** Opening ENTRIES SHOWN block **
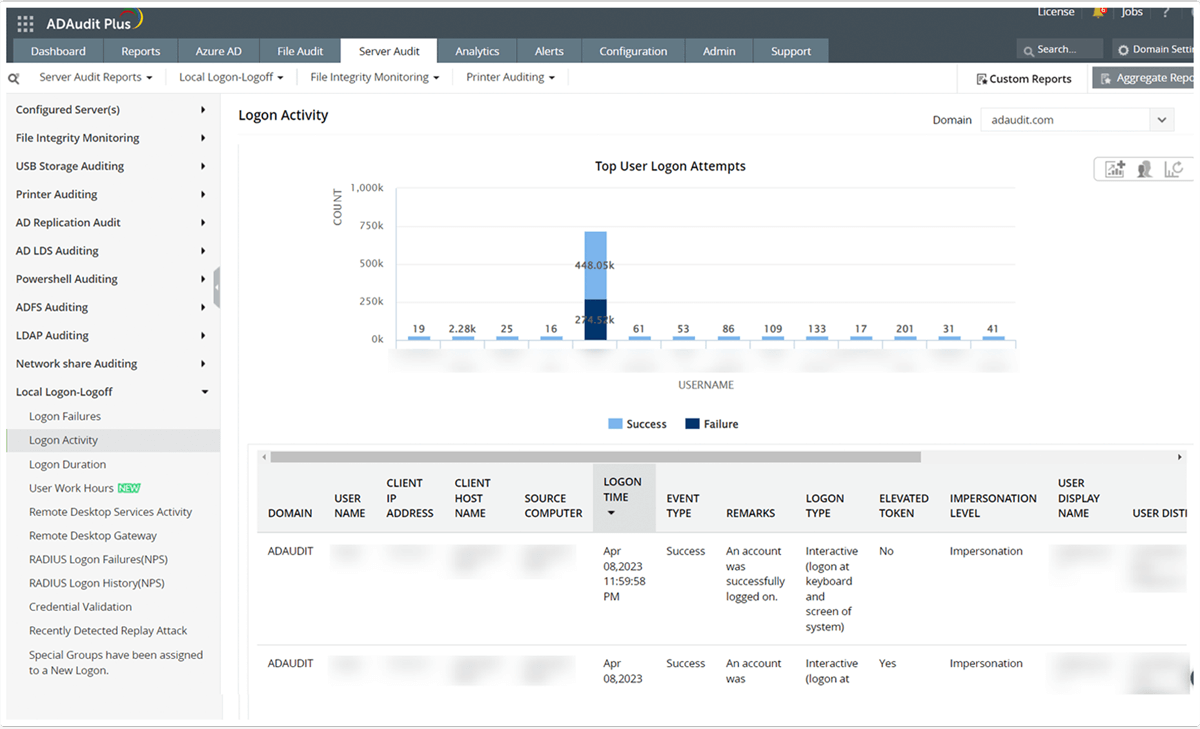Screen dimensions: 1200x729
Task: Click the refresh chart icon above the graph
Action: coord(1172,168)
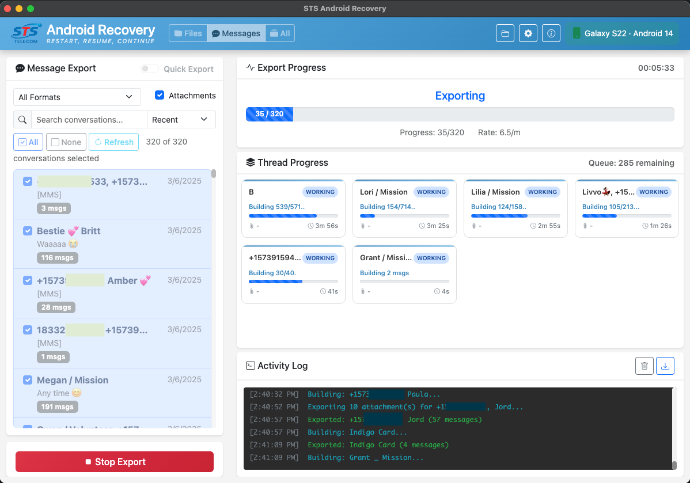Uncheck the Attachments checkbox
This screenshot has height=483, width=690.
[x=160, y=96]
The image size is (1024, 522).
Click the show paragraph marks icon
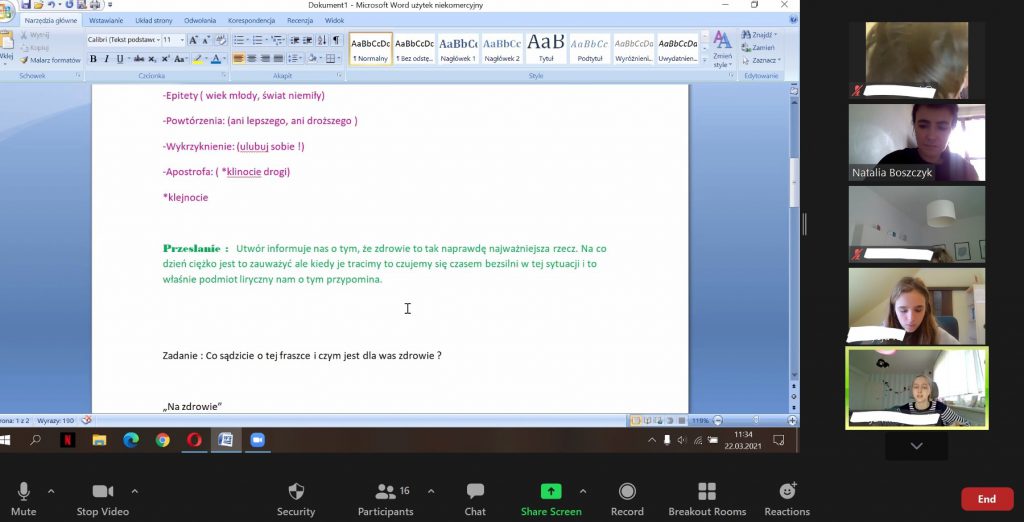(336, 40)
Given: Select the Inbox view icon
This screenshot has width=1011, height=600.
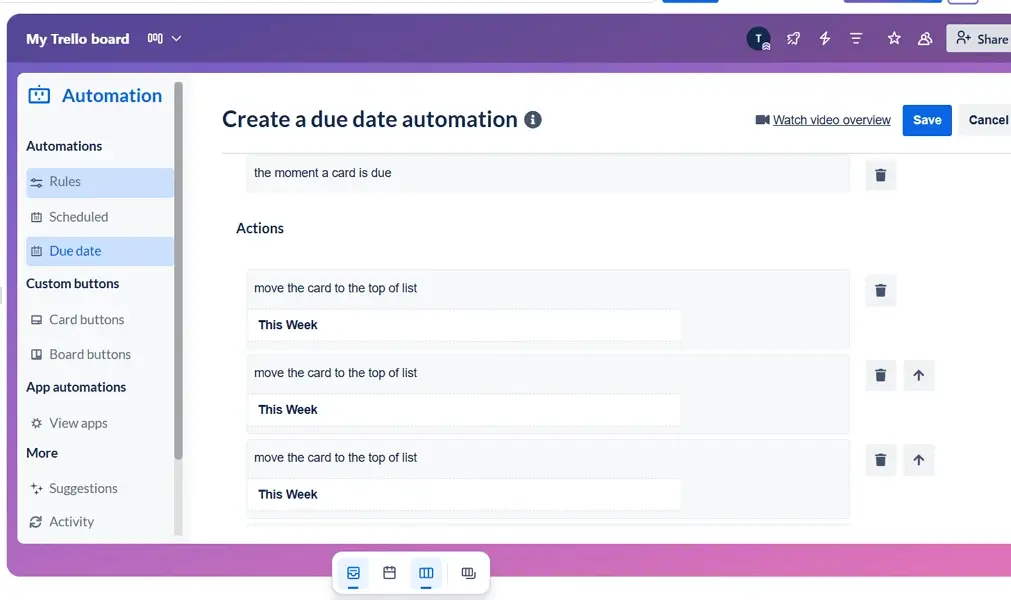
** Closing ENTRIES SHOWN block **
### EXERCISE AIM
Transcribe, please, the lines from the one holding "The image size is (1024, 522)." to the final line of the material, both included, exactly and with no extra lines, and skip the pictures.

### RESULT OF THE EXERCISE
The image size is (1024, 522).
Click the show paragraph marks icon
(336, 40)
Given: Select the Inbox view icon
This screenshot has width=1011, height=600.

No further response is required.